It is true that Tolkien enjoyed the idea of his tales of ME being an alternative, or parallel pre-history of our own world. Pre-history means pertaining to eras before written accounts were made of events, such that half-remembered facts mingle with pure myth and legend and that means before the 6th century BC in antiquity, or before the 9th century AD in the Middle Ages (the concept of Dark Ages is now generally disregarded by historians) . That is the feel that Tolkien gives to his tales and his histories could fit in anywhere from the dawn of pre-historic civilisation (c. 5000 BC) in some aspects, to the period between the fall of Rome and the Carolignian renaissance in other aspects.

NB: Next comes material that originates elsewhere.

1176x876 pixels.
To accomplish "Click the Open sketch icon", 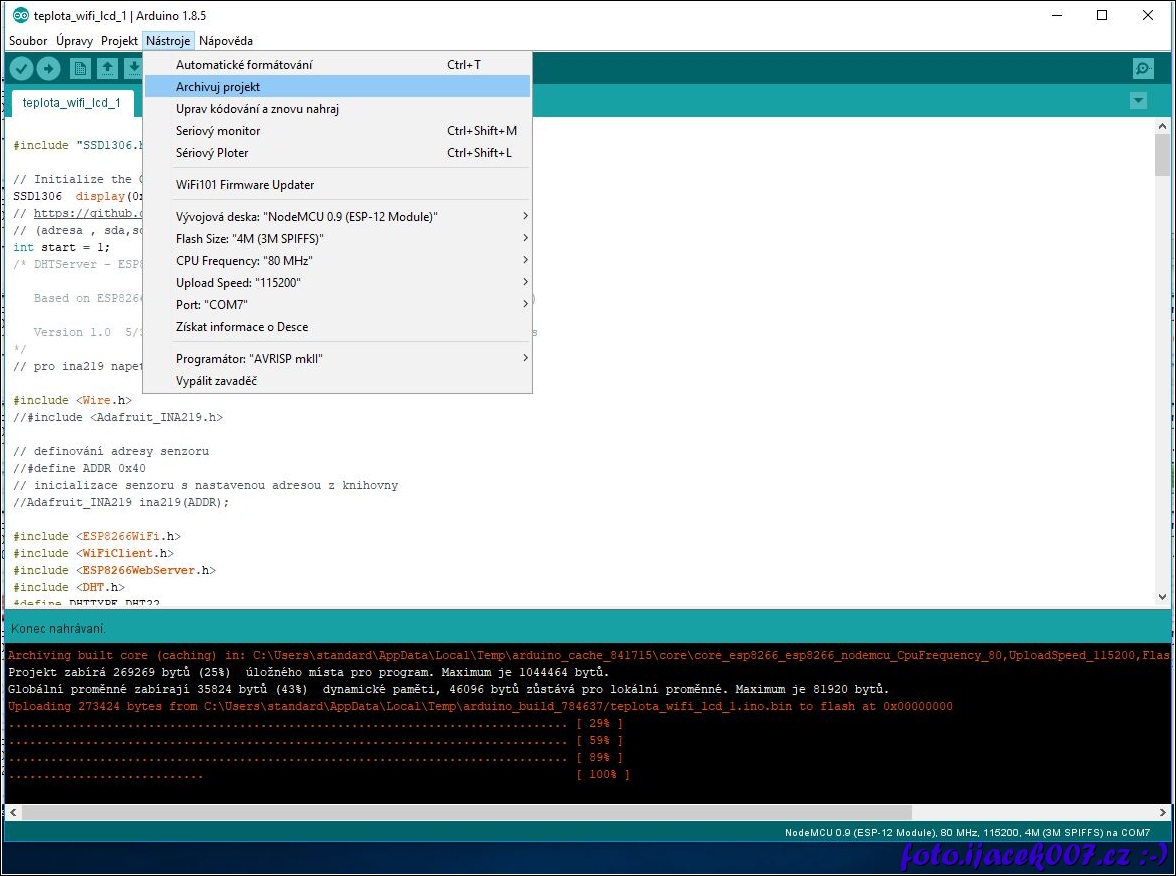I will point(106,68).
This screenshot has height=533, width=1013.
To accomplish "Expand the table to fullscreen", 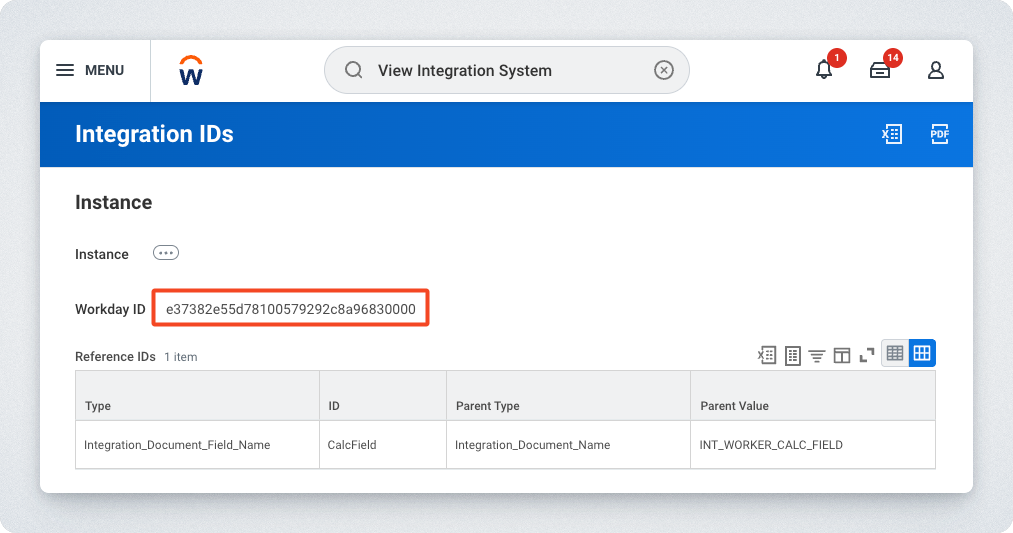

As to identifying historical periods by cultural indicators such as warfare, this will equally lead us to identify different ME cultures with different pre-historic and indeed historical periods. For example:

The Noldor are clearly equated to the the Greek _Hoplites._ The army of Gondolin present in the Fifth Battle is described as a _phallanx._

The Dwarves are related to the Norsemen, fighting exclusivley on foot and using axes.

The Rohirrim are, as has been said, equated to the Saxon horse-warriors. Incidentally the fact that they used stirrups equates them with a period no earlier than the 8th century AD in Europe.

Numenorean naval warfare is equated with that of antiquity. Certainly their ships seem to be more like triremes than galleons. Gondor also has a general feel of ancient Rome. However, the representation of Imrahil and his knights has more in common with the age of chivalry, i.e. 12th to 14th century.

Finally, with Harad Tolkien was clearly thinking of the Moors met in battle by Charles Martel which would place them in the 8th century.

What can we conclude from this? That Tolkien loved and knew well many different historical and pre-historical cultures and wished to incorporate elements from all of them into his work. No single era is represented; _all _eras are represented.